Aardappelen zijn de knolgewas waaruit de meeste gerechten bestaan. Met deze groente kunnen frites, aardappelen in de schil, frites en honderden andere worden gemaakt. Om dit wortelgewas correct te kiezen, moet u zich aan de volgende regels houden.
Let er in de winkel op dat aardappelknollen stevig en stevig moeten zijn. Rotte aardappelen met een witachtige bloei en spruiten geven aan dat het wortelgewas al in de schappen van de supermarkt ligt. Wortelgewassen met groene vlekken mogen niet worden gegeten, omdat corned beef kan ernstige vergiftiging veroorzaken.

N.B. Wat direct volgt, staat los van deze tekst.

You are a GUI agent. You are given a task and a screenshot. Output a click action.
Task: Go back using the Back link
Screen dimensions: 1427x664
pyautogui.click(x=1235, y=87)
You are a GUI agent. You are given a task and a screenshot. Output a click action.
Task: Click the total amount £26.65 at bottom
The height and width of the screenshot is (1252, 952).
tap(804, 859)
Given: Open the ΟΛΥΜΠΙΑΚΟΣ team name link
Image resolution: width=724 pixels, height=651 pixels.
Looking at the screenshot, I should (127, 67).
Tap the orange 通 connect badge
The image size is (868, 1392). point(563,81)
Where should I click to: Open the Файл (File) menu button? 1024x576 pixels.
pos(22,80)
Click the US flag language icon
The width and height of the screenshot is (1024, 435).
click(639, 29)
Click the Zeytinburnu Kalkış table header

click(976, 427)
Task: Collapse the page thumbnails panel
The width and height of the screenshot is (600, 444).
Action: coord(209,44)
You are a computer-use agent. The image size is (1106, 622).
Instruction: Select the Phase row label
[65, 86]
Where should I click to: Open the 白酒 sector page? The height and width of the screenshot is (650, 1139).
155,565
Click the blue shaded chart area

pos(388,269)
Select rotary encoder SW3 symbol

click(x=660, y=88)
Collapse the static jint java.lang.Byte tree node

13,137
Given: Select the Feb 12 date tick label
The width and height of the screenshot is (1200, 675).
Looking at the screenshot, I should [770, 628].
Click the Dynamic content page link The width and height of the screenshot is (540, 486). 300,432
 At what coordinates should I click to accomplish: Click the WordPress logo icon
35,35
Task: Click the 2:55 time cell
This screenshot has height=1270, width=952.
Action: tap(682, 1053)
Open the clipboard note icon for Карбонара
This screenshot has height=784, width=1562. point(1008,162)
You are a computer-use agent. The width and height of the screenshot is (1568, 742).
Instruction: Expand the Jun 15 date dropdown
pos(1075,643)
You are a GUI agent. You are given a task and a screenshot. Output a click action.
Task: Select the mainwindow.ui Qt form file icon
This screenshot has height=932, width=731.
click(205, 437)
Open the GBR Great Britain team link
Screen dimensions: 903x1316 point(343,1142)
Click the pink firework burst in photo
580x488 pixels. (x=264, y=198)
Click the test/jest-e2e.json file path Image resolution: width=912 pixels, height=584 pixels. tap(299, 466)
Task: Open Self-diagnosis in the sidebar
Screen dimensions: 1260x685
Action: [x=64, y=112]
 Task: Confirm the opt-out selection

Voor het frituren is het beter om aardappelen te kiezen met een laag zetmeelgehalte. Je moet aardappelen koken met een hoog zetmeelgehalte. Het zetmeelgehalte van aardappelen thuis is heel eenvoudig te controleren: snijd de knolgewas in tweeën en probeer dan te combineren. Als de helften niet zijn verbonden, is er weinig zetmeel.
Let op de aardappelsoort: wit bevat minder zetmeel, daardoor duurt het koken langer en kookt praktisch niet over, roze soorten zijn geschikt voor het maken van salades, omdat de structuur is dichter, blauwe en paarse aardappelen hebben een lichte nootachtige smaak.
Er mogen geen witte scheuten of "ogen" op aardappelen zijn, wat aangeeft dat er praktisch geen vitamines meer in zo'n wortelgewas zitten.
Koop aardappelen in kleine partijen, bijvoorbeeld 3-4 kilogram. Het is het beste om te kiezen voor middelgrote knollen. Grote aardappelen bevatten 1/3 minder vitamines en voedingsstoffen.
De aardappelschillen moeten goed schillen. Is de schil slecht geschild, dan betekent dit dat de aardappelen nog niet rijp zijn.